How oil shocks affect markets: consider the five most recent scenarios.

AuthorKubarych, Roger

The five major oil shocks that have rattled the global economy since 1973 also had powerful effects on financial markets. But just as the economic impact of successive oil shocks has become progressively less destructive to growth, so too have the financial market effects become milder. Indeed, the latest surge in oil prices has been largely taken in stride within the financial markets, in contrast to past responses. In part that is because moderately higher crude oil prices no longer have a decisive effect on overall inflationary developments. In part, it is because rightly or wrongly market participants have been conditioned to expect the oil price to retreat after a temporary overshoot. And in part it is because a sharp rise in energy costs has differential effects on different sectors of the economy--some industries do worse, such as automakers, but others do better, such as energy developers. Here is a brief review of how the main financial sectors have responded to successive oil shocks since the big one in 1973.

The Five Shocks

[1] 1973-75: OPEC SQUEEZES THE WEST

The proximate cause was the Yom Kippur War in the fall of 1973, followed by the Arab boycott of countries judged to be supporting Israel against Egypt. But in the background was a long period of OPEC frustration that relatively constant oil prices, against a backdrop of rising global inflation, were resulting in a steady decline in real oil revenues. The geopolitical disturbance provided just the fight degree of cover to slip through a new policy of using its latent market power to push up prices. Over the next year and a half, the price of Saudi light crude oil soared from $2 per barrel to over $13 per barrel. The price subsequently leveled off to trade in a narrow range just under $15 per barrel until the next geopolitical shock in 1979, the Iranian revolution.

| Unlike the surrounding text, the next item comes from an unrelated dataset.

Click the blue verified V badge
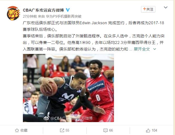This screenshot has height=135, width=175. click(68, 10)
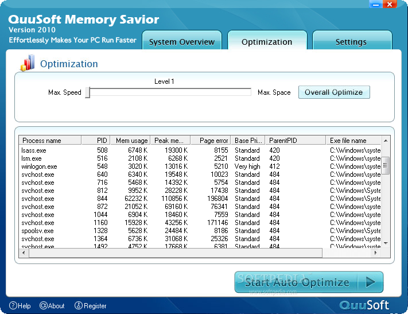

FINANCIAL MARKET RESPONSES

Bonds: The U.S. Treasury ten-year constant maturity bond posted a yield of 6.81 percent on October 18, 1973, the day before the oil embargo began. Initially the ten-year yield actually declined, reaching a low of 6.67 percent two months later. Over subsequent months, bond markets gradually sold off as the oil price hike began to be viewed as permanent, with serious inflationary consequences. But the bond market continued to trade in an orderly fashion. There were no sudden, sharp yield spikes. By March 18, 1974, when the oil embargo ended, ten-year Treasuries were up to a yield of just 7.24 percent. However, when prices continued upward even after the end of the embargo, bond yields resumed an upward path, topping 8 percent in the fall of 1974 and rising further to a peak of 8.5 percent a year later. All told, the first oil shock produced a cumulative increase of almost 2 percentage points in long-term U.S. Treasury yields.

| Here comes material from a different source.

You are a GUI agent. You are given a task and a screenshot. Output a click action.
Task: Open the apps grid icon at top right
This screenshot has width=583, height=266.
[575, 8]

Stock markets: The U.S. equity market, as measured by the S&P 500 index, was badly shaken by the events in the Middle East and the Arab oil embargo. From just before its imposition until oil prices began to stabilize in early 1975, average stock prices nearly halved. The value of U.S. equities dropped by 50 percent or $600 billion, about 40 percent of GDP. By comparison, that plunge was only slightly less severe than the collapse of the high tech bubble of 2000-03.

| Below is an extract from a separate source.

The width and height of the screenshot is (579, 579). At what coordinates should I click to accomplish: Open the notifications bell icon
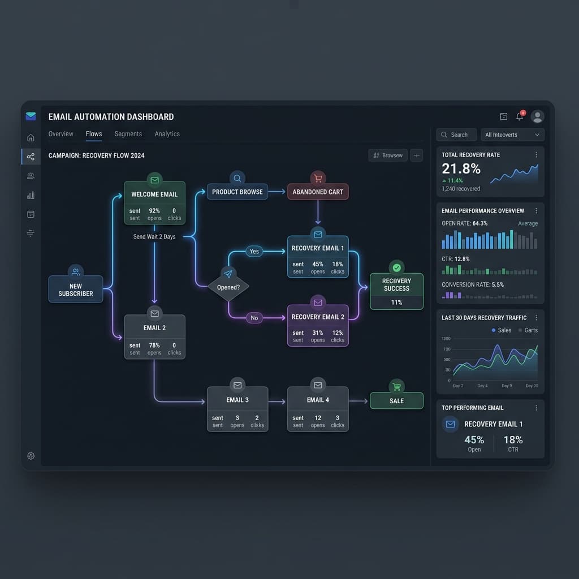point(520,116)
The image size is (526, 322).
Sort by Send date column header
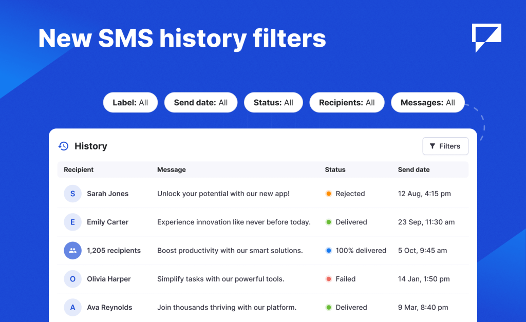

Currencies: The Japanese yen, which had been allowed to appreciate against the U.S. dollar after the 1971 collapse of the Bretton Woods system, weakened significantly in the aftermath of the oil shock. The Japanese economy was viewed as more vulnerable to a contraction in oil supplies. The currency traded at about 265 to the dollar just before the oil embargo. It weakened to about 300 by the middle of 1974 and then fluctuated narrowly around that level until 1977, when the Carter Administration took office with a mandate to deal with the growing Japanese trade...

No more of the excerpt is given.